Кусок проглотили, мальчишка унес посуду. Капитан надел очки, развернул газету. Скоро явились какие-то Борины товарищи; он увел их в свою комнату, крошечную, как чемодан. Но тут подошли нижние Свиридовы, Марья Федотовна сварганила в кухне чай, и все, к удовольствию капитана, собрались в зал, за круглый стол. Ариша не любила этих чаепитий, зная, что, в конце концов, Боря непременно сцепится с капитаном; но сегодня к чаю пришла неожиданно Лелечка Бер, а потом и другой редкий гость, единственный из Бориных товарищей, который ей нравился, – Сережа Чагин.
Появление Лелечки, а затем Сережи прервало на минуту уже разгоравшийся спор. Капитан к Лелечке относился с неодобрением и подозрением: Аринку сбивает.
– Здравствуйте-с. Все докладики читаете? Об интернационалах?
Лелечка, не смущаясь, тряхнула рыжеватыми кудрями.
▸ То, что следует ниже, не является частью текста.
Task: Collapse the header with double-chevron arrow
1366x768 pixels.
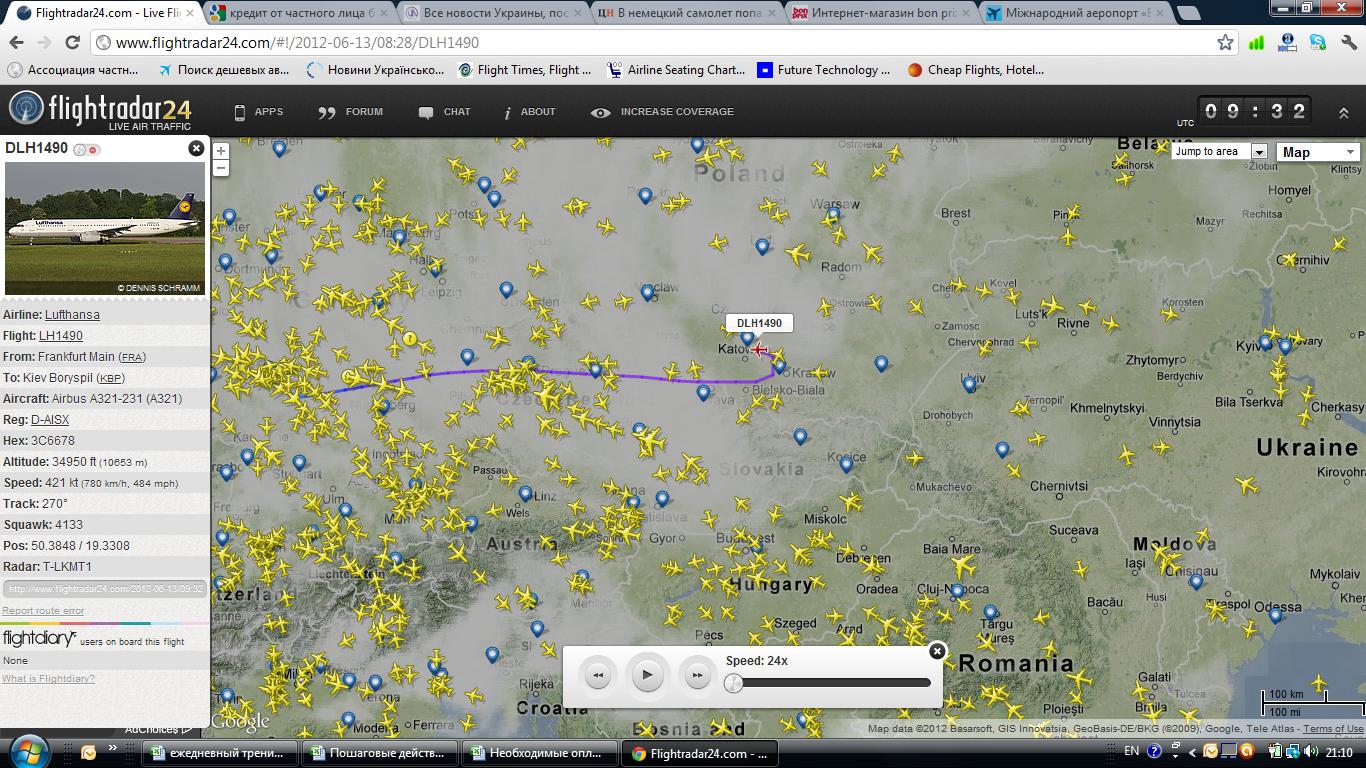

– Читаю-с. А о чем, – придите, послушайте.
Капитан побагровел: «Чтобы я… и здесь довольно наслышаны. Позвольте-позвольте…» И спор поднялся с новой силой. Капитан гремел, но Боря, хоть и срывался иногда с голоса, его перекрикивал. Приятели ему посильно вторили, – Андик, заикающийся юноша с маленькой головкой на длинной шее, и не очень юный Арефьев, – только Сережа молчал. Скромный Свиридов, хромой интеллигент из самарских журналистов, поддакивал капитану, но с оговорками, которых никто не слушал. Спор шел, конечно, о России. И так, будто Россия лежала вот тут, на этом самом круглом столе, рядом с пузатым жестяным чайником, и каждая сторона заявляла свои права на нее, свою исключительную любовь к ней, и тащила ее к себе.
«Странно! – думал Сережа, слушая. – Точно нет никаких „сторон“; точно все они и согласны, и в то же время ни один ни с кем…»
У него начиналась мигрень. Боря, тем временем, кричал капитану и Свиридову:
– Она вас и не знает, забыла давно! Вы – остатки! Не сущие обломки бывшего! Оплакивайте его, если угодно, нам дела нет! Мы…
– Кто это – «мы»? – хрипел капитан.
– Борис разумеет новейшее поколение, – вставил Арефьев, плотненький человечек с серым лицом. – Во всех проекциях оно, здешнее, совпадает с тамошним. Заметьте, как быстро последнее национализируется. И нам, отсюда, стоит лишь дать знак… Принятие нашей линии неизбежно…
– Позвольте, – возражал Свиридов, спешно глотая слюну. – Я не вполне согласен с капитаном. Но ваш национализм… Вы забываете, Россия всегда любила свободу… Ее шири, ее просторы…
– Ну, вы еще… просторы… – замахал на него руками капитан, не слушая.
Никто не слушал и торопливого, полушепотного разговора тети Нади с Марьей Федотовной. Они тоже говорили о России: «А помните Кунцево? Весной? Колокольчики?» – «Нет, я Волгу люблю… Для меня Волга…» – «Да что они понимают?..»
– Вы ответьте мне раз навсегда, – гремел между тем капитан, – вы какую Россию любите? Какую? Какую?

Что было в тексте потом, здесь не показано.